(Stored records)
Start of Block

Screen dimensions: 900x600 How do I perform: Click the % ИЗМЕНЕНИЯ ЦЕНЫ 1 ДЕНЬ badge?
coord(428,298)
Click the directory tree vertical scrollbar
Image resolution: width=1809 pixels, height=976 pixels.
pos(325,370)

End of Block

- **About this task**:
The full set of entries above needs to be restated word for word.

- **Solved exercise**:
Screen dimensions: 900x600 How do I perform: Click the % ИЗМЕНЕНИЯ ЦЕНЫ 1 ДЕНЬ badge?
coord(428,298)
Click the directory tree vertical scrollbar
Image resolution: width=1809 pixels, height=976 pixels.
pos(325,370)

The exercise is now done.